Problem statement: The lines you return must be all those in the data that hold the string "menu".

Data items:

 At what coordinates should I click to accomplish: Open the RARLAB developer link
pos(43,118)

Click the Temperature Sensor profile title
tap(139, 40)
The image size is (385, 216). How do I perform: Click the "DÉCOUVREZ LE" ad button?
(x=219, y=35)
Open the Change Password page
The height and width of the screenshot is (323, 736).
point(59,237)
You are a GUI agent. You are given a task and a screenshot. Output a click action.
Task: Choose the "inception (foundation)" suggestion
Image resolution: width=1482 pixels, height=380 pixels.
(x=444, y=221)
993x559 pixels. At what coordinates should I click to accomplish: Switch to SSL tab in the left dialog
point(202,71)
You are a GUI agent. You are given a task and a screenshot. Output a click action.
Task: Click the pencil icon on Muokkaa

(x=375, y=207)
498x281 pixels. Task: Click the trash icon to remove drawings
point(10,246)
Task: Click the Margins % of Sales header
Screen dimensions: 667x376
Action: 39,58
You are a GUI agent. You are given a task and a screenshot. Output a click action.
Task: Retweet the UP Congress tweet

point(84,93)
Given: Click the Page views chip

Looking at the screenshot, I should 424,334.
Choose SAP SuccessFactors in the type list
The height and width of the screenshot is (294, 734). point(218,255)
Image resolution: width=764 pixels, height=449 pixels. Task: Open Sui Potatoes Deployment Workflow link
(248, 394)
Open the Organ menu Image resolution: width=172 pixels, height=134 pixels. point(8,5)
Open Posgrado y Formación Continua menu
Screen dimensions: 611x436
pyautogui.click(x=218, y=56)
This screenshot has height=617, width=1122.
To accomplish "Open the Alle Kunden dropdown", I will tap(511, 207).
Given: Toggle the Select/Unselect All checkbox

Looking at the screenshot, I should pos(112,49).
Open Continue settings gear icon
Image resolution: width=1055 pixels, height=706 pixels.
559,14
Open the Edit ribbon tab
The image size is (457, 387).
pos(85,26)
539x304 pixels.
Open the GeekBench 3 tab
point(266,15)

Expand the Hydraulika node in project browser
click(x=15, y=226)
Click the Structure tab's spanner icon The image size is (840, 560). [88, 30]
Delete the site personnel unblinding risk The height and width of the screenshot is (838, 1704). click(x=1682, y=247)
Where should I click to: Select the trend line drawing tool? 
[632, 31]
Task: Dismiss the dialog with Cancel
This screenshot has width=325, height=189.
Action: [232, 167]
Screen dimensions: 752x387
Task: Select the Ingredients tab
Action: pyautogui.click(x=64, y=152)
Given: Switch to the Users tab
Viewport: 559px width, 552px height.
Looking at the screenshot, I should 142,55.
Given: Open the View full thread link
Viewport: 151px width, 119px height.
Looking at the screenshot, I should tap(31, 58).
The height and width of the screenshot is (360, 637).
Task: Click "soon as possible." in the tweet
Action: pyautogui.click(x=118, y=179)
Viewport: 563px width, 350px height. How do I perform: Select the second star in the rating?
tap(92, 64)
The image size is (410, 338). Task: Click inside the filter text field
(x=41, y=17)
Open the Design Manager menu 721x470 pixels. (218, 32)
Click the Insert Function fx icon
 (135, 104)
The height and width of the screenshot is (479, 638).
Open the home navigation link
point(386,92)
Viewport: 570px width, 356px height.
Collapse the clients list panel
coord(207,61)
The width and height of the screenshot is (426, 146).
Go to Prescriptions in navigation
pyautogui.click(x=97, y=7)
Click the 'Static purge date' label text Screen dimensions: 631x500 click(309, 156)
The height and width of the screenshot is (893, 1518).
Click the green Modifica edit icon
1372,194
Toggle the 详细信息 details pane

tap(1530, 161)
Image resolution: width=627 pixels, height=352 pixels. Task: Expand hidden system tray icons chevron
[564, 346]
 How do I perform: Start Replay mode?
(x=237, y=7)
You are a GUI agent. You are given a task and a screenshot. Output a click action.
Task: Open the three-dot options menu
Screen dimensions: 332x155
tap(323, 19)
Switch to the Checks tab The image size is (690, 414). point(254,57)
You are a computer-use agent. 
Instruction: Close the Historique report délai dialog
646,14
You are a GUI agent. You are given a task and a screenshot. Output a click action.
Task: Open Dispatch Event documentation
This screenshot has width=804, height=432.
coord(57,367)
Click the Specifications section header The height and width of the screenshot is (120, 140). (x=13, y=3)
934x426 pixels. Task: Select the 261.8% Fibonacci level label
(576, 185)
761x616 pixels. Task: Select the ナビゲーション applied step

Completed task:
Open the Organ menu Image resolution: width=172 pixels, height=134 pixels. point(8,5)
Open Posgrado y Formación Continua menu
Open the Design Manager menu 721x470 pixels. (218, 32)
Task: Open the three-dot options menu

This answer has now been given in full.